======== TASK MATERIAL ========
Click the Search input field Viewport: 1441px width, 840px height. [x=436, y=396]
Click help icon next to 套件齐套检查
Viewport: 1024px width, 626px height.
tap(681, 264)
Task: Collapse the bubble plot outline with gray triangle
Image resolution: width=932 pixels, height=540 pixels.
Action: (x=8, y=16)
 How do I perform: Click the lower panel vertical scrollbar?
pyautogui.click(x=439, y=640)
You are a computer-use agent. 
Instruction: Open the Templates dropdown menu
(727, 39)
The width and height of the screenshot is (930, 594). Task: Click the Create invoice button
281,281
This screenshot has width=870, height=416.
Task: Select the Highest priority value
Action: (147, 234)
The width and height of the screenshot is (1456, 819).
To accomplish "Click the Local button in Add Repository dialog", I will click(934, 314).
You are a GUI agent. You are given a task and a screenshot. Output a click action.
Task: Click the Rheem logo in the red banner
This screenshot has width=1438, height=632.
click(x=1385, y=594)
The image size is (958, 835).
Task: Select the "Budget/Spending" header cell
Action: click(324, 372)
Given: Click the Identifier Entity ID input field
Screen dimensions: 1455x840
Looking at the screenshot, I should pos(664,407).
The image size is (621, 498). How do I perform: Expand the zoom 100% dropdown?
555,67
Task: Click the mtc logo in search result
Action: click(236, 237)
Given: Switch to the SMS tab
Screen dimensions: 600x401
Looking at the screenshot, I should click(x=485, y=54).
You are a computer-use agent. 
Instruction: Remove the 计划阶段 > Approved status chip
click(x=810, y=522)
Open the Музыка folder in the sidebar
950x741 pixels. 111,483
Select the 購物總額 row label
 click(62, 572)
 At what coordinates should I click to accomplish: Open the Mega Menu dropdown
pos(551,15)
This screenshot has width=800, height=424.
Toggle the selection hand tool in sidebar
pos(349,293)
========
*TRY IT*.
The listing above should be printed again in full, unchanged.

*RESPONSE TO THE EXERCISE*.
Click the Search input field Viewport: 1441px width, 840px height. [x=436, y=396]
Click help icon next to 套件齐套检查
Viewport: 1024px width, 626px height.
tap(681, 264)
Task: Collapse the bubble plot outline with gray triangle
Image resolution: width=932 pixels, height=540 pixels.
Action: (x=8, y=16)
 How do I perform: Click the lower panel vertical scrollbar?
pyautogui.click(x=439, y=640)
You are a computer-use agent. 
Instruction: Open the Templates dropdown menu
(727, 39)
The width and height of the screenshot is (930, 594). Task: Click the Create invoice button
281,281
This screenshot has width=870, height=416.
Task: Select the Highest priority value
Action: (147, 234)
The width and height of the screenshot is (1456, 819).
To accomplish "Click the Local button in Add Repository dialog", I will click(934, 314).
You are a GUI agent. You are given a task and a screenshot. Output a click action.
Task: Click the Rheem logo in the red banner
This screenshot has width=1438, height=632.
click(x=1385, y=594)
The image size is (958, 835).
Task: Select the "Budget/Spending" header cell
Action: click(324, 372)
Given: Click the Identifier Entity ID input field
Screen dimensions: 1455x840
Looking at the screenshot, I should pos(664,407).
The image size is (621, 498). How do I perform: Expand the zoom 100% dropdown?
555,67
Task: Click the mtc logo in search result
Action: click(236, 237)
Given: Switch to the SMS tab
Screen dimensions: 600x401
Looking at the screenshot, I should click(x=485, y=54).
You are a computer-use agent. 
Instruction: Remove the 计划阶段 > Approved status chip
click(x=810, y=522)
Open the Музыка folder in the sidebar
950x741 pixels. 111,483
Select the 購物總額 row label
 click(62, 572)
 At what coordinates should I click to accomplish: Open the Mega Menu dropdown
pos(551,15)
This screenshot has width=800, height=424.
Toggle the selection hand tool in sidebar
pos(349,293)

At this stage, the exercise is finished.